Task set:
a: Could you set down the passage of the COVID-and-wealth project write-up from "The data includes" up to and including "and disability status.", word for word?
b: Can you take the COVID-and-wealth project write-up further, picking up right after its final sentence?

/EDA

Primary LanguageHTML

Corona Virus and Wealth

DataAnalytics(Course) Project

Intro:

The agency is interested to know if population wealth is an indicator of per capita COVID cases and deaths, death rate from confirmed cases, rate of change of these factors, and spread to adjacent principalities. The key to such an approach is an understanding of where COVID-19 is most likely to spread, most likely to spread the fastest, and cause the most death. At the state level, medical assets such as people (doctors, nurses, and respirator technical staff), medical equipment, beds, supplies, and medicine could be allocated proactively to predicted hotspots across. One hypothesis, among many, is that population demographics related to wealth might provide insight into COVID-19 spread.

Modules:

The data includes information on 1) County-level indicators for over 60 populations including population density, race, poverty level, housing size, sources of income, employment status, whether living alone, language barriers, immigration status, and disability status.

Data Analytics:

Aggregate() Function in R Splits the data into subsets, computes summary statistics for each subsets, and returns the result in a group by form. The aggregate () function is useful in performing all the aggregate operations like sum,count, mean, minimum and Maximum. Aggregated the rows using SUM function by states.We have mutated the 24 new columns to know the percentage between the features like how many percent people are black, white, underage, employed, graduates are there in the population who can get affected by a coronavirus and we also saw the summarization of newly mutated 24 columns.

Supplied material:
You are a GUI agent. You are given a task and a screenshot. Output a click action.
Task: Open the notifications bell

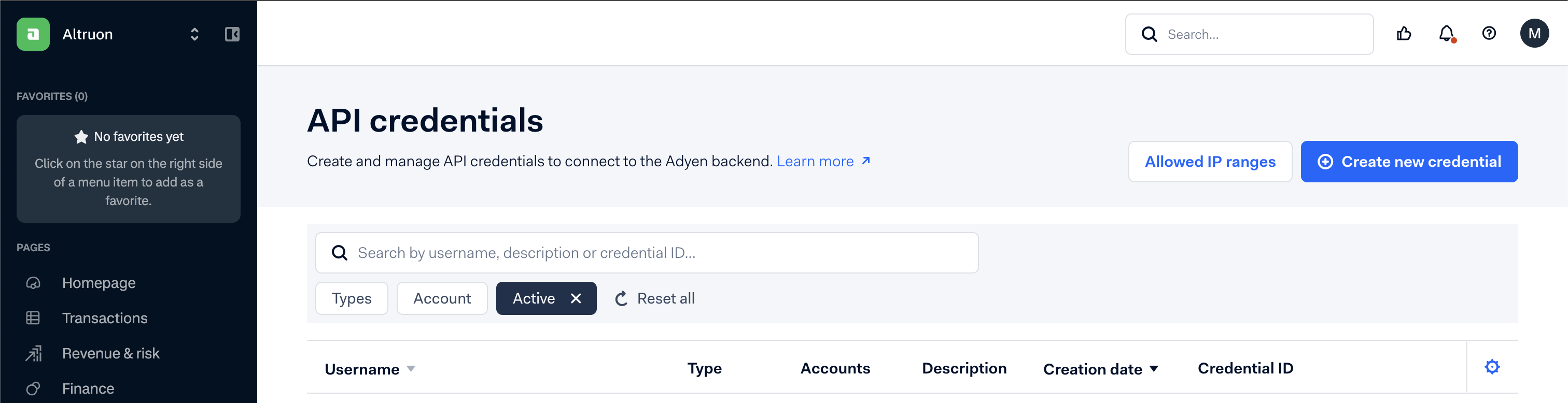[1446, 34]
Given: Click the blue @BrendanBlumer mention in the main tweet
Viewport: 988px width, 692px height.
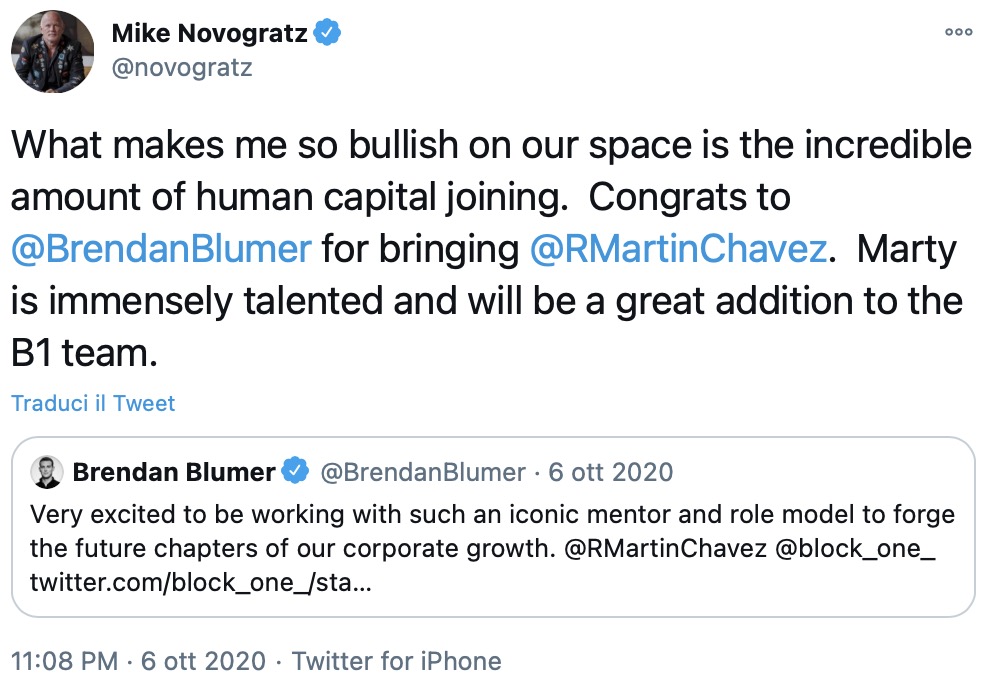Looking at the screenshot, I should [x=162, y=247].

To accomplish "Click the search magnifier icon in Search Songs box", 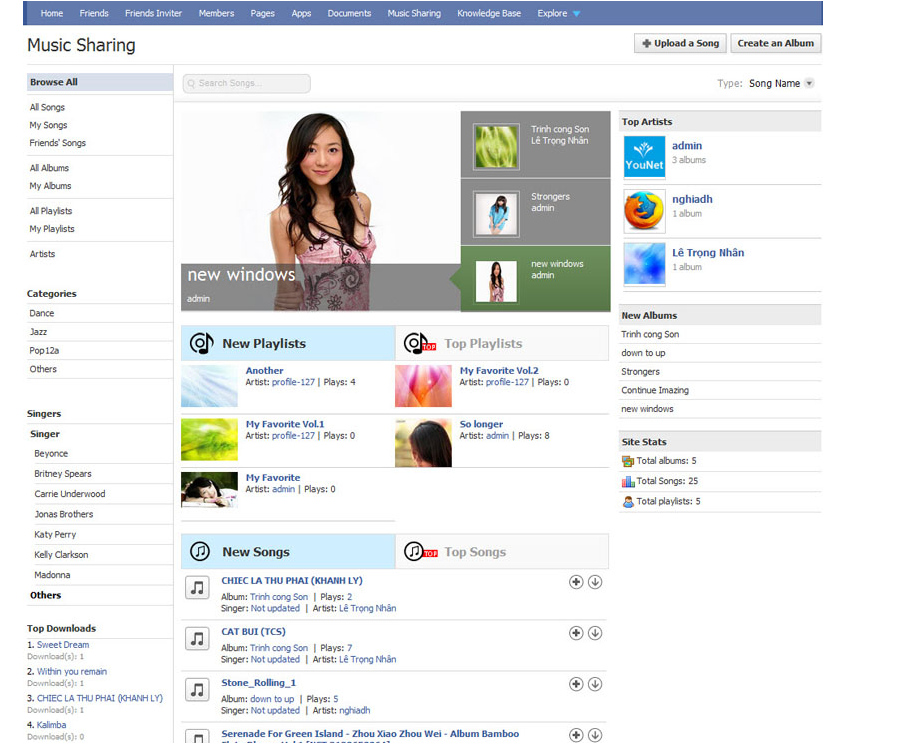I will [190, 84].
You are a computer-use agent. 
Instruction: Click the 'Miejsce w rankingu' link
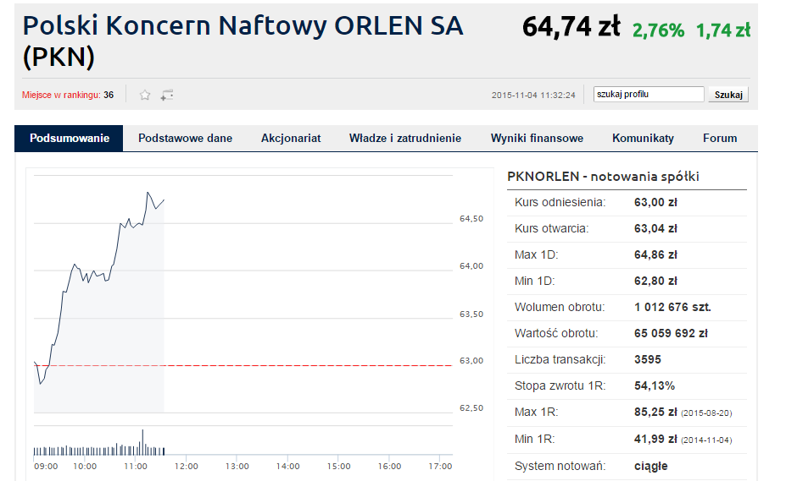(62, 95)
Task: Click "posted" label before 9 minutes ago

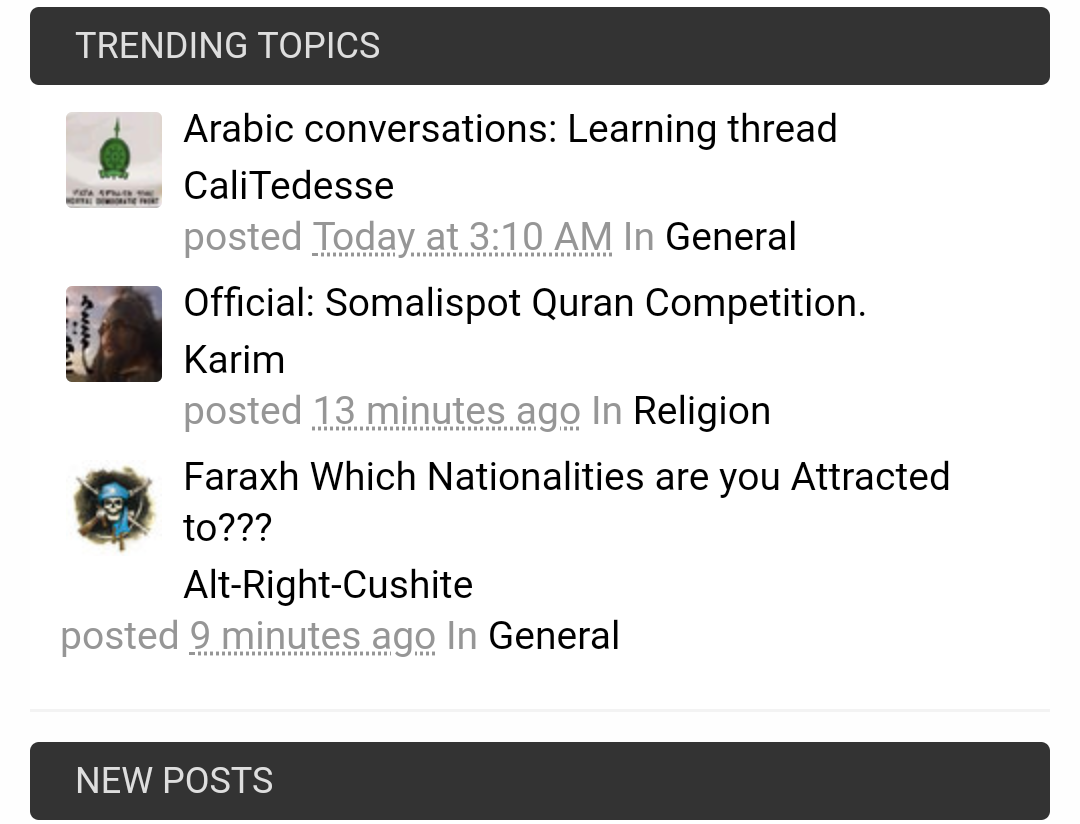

Task-by-task outputs:
a:
The data includes information on 1) County-level indicators for over 60 populations including population density, race, poverty level, housing size, sources of income, employment status, whether living alone, language barriers, immigration status, and disability status.

b:
Machine Learning:

KNN algorithms use data and cluster new data points based on similarity measures (e.g. distance function). clustering is done by a majority vote to its neighbors.

SVM module:

SVM or Support Vector Machine is a linear model for classification and regression problems. It can solve linear and non-linear problems and work well for many practical problems. The idea of SVM is simple: The algorithm creates a line or a hyperplane which separates the data into classes. Observation: With a training accuracy of ~65%. The testing accuracy is 69%.

Random Forest:

Random forests or random decision forests are an ensemble learning method for classification, regression and other tasks that operate by constructing a multitude of decision trees at training time and outputting the class that is the mode of the classes or mean/average prediction of the individual trees.

Observation:

With a training accuracy of 74% that is performed on the cross validation of 10 fold, repeated 3 times.

Conclusion:

This level of feature analysis and prediction can affect early inhibition of the flow and save the economy, life of individuals with a statistical fool proof system.